▶ **YOUR GOAL**: Output, word for word, the span of lines that starts at the one containing "Gage Skidmore from" and ends at the last line of the records.

▶ **Source data**:
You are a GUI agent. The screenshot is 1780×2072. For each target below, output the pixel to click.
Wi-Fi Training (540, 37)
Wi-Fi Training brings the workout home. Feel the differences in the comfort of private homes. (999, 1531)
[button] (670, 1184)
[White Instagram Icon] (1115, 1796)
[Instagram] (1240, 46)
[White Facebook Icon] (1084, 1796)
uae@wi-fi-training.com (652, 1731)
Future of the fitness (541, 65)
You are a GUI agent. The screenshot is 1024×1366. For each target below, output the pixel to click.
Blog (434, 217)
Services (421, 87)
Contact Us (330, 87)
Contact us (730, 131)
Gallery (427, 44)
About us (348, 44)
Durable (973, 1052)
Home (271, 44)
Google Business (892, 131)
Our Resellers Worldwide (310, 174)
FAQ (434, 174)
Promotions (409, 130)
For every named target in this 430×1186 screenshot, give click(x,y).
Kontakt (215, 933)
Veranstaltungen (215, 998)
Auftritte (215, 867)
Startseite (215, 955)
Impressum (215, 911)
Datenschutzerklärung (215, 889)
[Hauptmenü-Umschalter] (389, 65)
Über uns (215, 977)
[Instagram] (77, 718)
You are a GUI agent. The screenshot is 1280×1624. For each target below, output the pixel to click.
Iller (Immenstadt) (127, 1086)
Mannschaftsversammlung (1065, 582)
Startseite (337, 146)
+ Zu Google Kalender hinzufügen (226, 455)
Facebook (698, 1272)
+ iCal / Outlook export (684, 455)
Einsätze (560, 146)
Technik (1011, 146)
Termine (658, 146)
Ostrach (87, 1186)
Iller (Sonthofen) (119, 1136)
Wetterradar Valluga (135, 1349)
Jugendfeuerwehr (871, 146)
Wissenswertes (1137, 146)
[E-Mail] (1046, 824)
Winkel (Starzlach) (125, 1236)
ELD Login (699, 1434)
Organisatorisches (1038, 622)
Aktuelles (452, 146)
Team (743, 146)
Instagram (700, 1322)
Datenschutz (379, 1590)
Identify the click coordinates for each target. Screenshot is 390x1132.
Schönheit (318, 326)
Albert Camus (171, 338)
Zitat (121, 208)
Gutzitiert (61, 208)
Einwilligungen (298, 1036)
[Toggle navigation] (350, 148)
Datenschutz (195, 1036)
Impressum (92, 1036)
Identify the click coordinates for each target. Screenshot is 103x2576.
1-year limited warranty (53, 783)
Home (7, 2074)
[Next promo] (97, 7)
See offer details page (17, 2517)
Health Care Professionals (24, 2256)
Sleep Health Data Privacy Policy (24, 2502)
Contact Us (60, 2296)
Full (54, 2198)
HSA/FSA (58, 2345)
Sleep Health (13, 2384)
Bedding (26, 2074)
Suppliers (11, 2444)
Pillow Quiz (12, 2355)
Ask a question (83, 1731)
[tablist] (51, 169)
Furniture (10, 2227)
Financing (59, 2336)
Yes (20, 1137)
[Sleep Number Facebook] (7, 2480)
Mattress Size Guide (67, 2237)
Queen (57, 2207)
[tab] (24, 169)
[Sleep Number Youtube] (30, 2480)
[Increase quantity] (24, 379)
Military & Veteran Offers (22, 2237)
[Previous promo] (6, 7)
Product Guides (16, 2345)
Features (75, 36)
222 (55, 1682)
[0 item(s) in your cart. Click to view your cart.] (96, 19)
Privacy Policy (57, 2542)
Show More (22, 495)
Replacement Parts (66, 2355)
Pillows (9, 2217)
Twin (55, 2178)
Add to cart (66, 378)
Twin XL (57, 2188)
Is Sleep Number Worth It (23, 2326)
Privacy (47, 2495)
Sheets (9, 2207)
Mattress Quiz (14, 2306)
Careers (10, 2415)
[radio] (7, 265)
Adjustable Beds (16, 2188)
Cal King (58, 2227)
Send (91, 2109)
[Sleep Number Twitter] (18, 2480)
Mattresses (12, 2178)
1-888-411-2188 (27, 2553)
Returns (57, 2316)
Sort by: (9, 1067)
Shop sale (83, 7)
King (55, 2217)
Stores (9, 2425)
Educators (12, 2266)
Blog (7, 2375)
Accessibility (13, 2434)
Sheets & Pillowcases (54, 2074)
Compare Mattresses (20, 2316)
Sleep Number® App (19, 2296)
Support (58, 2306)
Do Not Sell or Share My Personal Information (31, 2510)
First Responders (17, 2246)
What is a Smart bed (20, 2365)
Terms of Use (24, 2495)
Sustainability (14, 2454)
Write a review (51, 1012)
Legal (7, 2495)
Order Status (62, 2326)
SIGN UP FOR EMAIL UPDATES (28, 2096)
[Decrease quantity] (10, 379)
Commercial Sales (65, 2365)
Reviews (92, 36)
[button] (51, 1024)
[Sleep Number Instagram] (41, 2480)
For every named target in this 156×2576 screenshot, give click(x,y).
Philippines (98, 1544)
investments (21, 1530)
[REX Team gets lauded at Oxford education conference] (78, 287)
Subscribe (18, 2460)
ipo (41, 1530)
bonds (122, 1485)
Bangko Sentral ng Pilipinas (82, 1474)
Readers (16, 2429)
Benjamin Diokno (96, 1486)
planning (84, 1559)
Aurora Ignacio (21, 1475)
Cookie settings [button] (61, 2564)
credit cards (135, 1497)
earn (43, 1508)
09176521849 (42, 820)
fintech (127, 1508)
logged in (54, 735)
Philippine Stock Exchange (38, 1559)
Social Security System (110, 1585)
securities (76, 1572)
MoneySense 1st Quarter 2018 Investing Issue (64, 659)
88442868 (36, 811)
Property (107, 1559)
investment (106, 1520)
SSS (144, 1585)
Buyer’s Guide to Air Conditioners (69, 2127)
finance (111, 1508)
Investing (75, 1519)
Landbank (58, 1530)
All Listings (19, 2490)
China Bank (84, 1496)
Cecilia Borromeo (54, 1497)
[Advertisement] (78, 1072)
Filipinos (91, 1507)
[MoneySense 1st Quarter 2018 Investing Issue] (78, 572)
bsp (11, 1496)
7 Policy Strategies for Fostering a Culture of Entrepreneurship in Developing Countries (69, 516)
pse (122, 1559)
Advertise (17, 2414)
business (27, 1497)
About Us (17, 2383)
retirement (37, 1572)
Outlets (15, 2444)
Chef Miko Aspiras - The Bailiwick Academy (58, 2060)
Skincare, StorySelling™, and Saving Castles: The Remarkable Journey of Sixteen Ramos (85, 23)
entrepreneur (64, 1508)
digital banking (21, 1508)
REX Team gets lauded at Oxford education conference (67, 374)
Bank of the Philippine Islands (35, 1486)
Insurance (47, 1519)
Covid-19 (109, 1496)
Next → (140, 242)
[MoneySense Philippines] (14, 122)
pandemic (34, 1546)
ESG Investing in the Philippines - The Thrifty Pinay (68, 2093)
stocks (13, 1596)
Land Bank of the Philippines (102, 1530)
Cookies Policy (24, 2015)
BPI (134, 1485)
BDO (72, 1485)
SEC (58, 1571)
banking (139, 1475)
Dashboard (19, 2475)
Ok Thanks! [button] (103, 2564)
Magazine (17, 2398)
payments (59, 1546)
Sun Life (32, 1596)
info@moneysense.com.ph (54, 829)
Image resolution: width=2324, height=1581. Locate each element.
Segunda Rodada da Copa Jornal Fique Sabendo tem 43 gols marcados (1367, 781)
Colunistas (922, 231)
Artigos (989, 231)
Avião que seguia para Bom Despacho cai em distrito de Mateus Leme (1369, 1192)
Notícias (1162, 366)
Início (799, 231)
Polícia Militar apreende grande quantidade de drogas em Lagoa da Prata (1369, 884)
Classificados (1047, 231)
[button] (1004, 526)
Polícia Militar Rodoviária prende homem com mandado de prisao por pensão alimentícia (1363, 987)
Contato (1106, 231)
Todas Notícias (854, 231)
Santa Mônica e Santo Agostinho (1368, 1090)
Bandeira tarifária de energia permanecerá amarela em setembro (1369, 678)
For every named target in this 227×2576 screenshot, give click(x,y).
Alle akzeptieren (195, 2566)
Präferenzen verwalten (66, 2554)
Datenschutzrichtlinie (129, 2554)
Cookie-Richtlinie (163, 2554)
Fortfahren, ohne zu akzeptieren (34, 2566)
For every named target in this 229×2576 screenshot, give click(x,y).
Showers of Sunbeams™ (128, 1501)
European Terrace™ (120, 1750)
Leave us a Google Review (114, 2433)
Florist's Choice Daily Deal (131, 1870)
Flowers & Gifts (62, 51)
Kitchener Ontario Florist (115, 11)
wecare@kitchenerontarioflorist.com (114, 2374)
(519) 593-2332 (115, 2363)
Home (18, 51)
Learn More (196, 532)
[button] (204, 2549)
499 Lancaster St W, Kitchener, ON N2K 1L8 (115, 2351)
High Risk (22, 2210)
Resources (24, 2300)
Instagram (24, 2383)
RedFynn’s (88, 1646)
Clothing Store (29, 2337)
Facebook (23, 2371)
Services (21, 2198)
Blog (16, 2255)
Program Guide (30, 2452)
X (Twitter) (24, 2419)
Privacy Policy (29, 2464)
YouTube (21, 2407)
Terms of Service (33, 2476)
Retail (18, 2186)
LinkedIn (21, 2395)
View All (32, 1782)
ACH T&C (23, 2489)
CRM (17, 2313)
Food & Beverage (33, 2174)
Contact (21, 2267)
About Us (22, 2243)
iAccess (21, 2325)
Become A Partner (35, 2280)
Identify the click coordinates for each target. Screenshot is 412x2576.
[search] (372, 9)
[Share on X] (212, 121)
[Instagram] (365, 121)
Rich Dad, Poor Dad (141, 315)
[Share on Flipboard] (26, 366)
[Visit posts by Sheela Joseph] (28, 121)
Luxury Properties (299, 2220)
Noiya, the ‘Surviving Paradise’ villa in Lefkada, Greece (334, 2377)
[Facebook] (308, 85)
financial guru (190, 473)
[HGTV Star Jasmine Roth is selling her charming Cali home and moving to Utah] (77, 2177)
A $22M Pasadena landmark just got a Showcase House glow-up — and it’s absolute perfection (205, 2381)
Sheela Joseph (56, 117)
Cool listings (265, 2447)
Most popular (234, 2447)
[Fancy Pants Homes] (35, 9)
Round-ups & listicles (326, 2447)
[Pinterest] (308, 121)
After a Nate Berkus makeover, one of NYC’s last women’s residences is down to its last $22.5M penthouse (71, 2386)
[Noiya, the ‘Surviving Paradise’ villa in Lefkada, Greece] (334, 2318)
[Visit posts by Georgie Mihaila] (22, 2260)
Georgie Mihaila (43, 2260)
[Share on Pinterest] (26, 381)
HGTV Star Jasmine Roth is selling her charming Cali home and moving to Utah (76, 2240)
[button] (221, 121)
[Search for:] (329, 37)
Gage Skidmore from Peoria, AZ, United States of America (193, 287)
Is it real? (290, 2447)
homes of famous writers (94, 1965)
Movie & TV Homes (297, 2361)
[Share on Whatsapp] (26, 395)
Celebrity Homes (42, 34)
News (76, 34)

▶ **RESPONSE BOX**:
Gage Skidmore from Peoria, AZ, United States of America (193, 287)
Is it real? (290, 2447)
homes of famous writers (94, 1965)
Movie & TV Homes (297, 2361)
[Share on Whatsapp] (26, 395)
Celebrity Homes (42, 34)
News (76, 34)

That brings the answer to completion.